▶ **Task input**:

════════════════════

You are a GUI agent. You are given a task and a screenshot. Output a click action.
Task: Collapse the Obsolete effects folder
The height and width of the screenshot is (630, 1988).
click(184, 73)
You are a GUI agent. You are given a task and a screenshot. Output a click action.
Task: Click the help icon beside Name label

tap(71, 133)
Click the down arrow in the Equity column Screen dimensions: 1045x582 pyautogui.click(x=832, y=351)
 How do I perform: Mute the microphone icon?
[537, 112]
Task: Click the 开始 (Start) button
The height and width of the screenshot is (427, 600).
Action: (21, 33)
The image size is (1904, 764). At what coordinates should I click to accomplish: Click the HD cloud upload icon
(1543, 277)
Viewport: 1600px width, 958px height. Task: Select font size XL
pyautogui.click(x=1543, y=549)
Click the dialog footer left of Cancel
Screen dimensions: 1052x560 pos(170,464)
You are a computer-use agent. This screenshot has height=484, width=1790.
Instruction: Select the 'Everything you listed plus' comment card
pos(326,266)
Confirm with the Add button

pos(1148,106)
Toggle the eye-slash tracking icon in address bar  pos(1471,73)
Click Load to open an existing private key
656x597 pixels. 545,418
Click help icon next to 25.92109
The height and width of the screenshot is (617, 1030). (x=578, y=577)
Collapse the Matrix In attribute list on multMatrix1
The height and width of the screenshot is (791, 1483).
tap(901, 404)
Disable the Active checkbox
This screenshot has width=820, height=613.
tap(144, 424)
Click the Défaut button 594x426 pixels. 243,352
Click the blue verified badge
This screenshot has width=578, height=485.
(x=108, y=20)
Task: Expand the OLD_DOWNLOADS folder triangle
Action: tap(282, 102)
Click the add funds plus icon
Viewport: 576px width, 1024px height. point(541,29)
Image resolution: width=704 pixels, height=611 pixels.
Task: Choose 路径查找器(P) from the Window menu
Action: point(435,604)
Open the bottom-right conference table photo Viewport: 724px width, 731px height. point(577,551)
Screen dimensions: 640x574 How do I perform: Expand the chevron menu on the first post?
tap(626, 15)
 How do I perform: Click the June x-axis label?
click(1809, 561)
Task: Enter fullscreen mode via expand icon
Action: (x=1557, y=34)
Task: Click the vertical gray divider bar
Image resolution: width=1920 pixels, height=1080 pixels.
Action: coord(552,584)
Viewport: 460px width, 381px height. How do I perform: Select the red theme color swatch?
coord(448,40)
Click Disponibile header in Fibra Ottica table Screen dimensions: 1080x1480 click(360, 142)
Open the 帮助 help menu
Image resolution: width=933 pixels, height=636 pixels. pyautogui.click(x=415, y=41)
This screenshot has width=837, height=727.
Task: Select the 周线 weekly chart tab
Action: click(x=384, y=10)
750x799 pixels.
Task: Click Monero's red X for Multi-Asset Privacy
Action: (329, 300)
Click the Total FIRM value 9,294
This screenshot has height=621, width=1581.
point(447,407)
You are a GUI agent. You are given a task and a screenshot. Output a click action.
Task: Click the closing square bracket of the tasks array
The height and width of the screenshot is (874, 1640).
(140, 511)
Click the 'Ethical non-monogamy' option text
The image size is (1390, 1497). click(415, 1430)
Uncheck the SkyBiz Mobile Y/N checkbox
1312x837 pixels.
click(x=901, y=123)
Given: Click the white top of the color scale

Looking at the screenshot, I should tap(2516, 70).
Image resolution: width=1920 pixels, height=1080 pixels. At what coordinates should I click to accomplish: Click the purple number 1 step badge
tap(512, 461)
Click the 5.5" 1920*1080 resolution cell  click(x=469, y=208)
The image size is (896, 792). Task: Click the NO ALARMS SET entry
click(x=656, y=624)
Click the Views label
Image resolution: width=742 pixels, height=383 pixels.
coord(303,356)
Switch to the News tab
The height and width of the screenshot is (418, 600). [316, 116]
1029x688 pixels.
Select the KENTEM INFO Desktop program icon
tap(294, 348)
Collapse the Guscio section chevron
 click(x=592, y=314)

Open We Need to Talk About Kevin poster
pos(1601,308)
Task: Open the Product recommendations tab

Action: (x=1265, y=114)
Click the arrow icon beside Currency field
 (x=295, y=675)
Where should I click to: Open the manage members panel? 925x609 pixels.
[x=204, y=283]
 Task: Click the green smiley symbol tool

════════════════════

▶ **Your task**: The full listing above should be returned exactly as supplied.

▶ **Exercise result**:
You are a GUI agent. You are given a task and a screenshot. Output a click action.
Task: Collapse the Obsolete effects folder
The height and width of the screenshot is (630, 1988).
click(184, 73)
You are a GUI agent. You are given a task and a screenshot. Output a click action.
Task: Click the help icon beside Name label

tap(71, 133)
Click the down arrow in the Equity column Screen dimensions: 1045x582 pyautogui.click(x=832, y=351)
 How do I perform: Mute the microphone icon?
[537, 112]
Task: Click the 开始 (Start) button
The height and width of the screenshot is (427, 600).
Action: (21, 33)
The image size is (1904, 764). At what coordinates should I click to accomplish: Click the HD cloud upload icon
(1543, 277)
Viewport: 1600px width, 958px height. Task: Select font size XL
pyautogui.click(x=1543, y=549)
Click the dialog footer left of Cancel
Screen dimensions: 1052x560 pos(170,464)
You are a computer-use agent. This screenshot has height=484, width=1790.
Instruction: Select the 'Everything you listed plus' comment card
pos(326,266)
Confirm with the Add button

pos(1148,106)
Toggle the eye-slash tracking icon in address bar  pos(1471,73)
Click Load to open an existing private key
656x597 pixels. 545,418
Click help icon next to 25.92109
The height and width of the screenshot is (617, 1030). (x=578, y=577)
Collapse the Matrix In attribute list on multMatrix1
The height and width of the screenshot is (791, 1483).
tap(901, 404)
Disable the Active checkbox
This screenshot has width=820, height=613.
tap(144, 424)
Click the Défaut button 594x426 pixels. 243,352
Click the blue verified badge
This screenshot has width=578, height=485.
(x=108, y=20)
Task: Expand the OLD_DOWNLOADS folder triangle
Action: tap(282, 102)
Click the add funds plus icon
Viewport: 576px width, 1024px height. point(541,29)
Image resolution: width=704 pixels, height=611 pixels.
Task: Choose 路径查找器(P) from the Window menu
Action: point(435,604)
Open the bottom-right conference table photo Viewport: 724px width, 731px height. point(577,551)
Screen dimensions: 640x574 How do I perform: Expand the chevron menu on the first post?
tap(626, 15)
 How do I perform: Click the June x-axis label?
click(1809, 561)
Task: Enter fullscreen mode via expand icon
Action: (x=1557, y=34)
Task: Click the vertical gray divider bar
Image resolution: width=1920 pixels, height=1080 pixels.
Action: coord(552,584)
Viewport: 460px width, 381px height. How do I perform: Select the red theme color swatch?
coord(448,40)
Click Disponibile header in Fibra Ottica table Screen dimensions: 1080x1480 click(360, 142)
Open the 帮助 help menu
Image resolution: width=933 pixels, height=636 pixels. pyautogui.click(x=415, y=41)
This screenshot has width=837, height=727.
Task: Select the 周线 weekly chart tab
Action: click(x=384, y=10)
750x799 pixels.
Task: Click Monero's red X for Multi-Asset Privacy
Action: (329, 300)
Click the Total FIRM value 9,294
This screenshot has height=621, width=1581.
point(447,407)
You are a GUI agent. You are given a task and a screenshot. Output a click action.
Task: Click the closing square bracket of the tasks array
The height and width of the screenshot is (874, 1640).
(140, 511)
Click the 'Ethical non-monogamy' option text
The image size is (1390, 1497). click(415, 1430)
Uncheck the SkyBiz Mobile Y/N checkbox
1312x837 pixels.
click(x=901, y=123)
Given: Click the white top of the color scale

Looking at the screenshot, I should tap(2516, 70).
Image resolution: width=1920 pixels, height=1080 pixels. At what coordinates should I click to accomplish: Click the purple number 1 step badge
tap(512, 461)
Click the 5.5" 1920*1080 resolution cell  click(x=469, y=208)
The image size is (896, 792). Task: Click the NO ALARMS SET entry
click(x=656, y=624)
Click the Views label
Image resolution: width=742 pixels, height=383 pixels.
coord(303,356)
Switch to the News tab
The height and width of the screenshot is (418, 600). [316, 116]
1029x688 pixels.
Select the KENTEM INFO Desktop program icon
tap(294, 348)
Collapse the Guscio section chevron
 click(x=592, y=314)

Open We Need to Talk About Kevin poster
pos(1601,308)
Task: Open the Product recommendations tab

Action: (x=1265, y=114)
Click the arrow icon beside Currency field
 (x=295, y=675)
Where should I click to: Open the manage members panel? 925x609 pixels.
[x=204, y=283]
 Task: Click the green smiley symbol tool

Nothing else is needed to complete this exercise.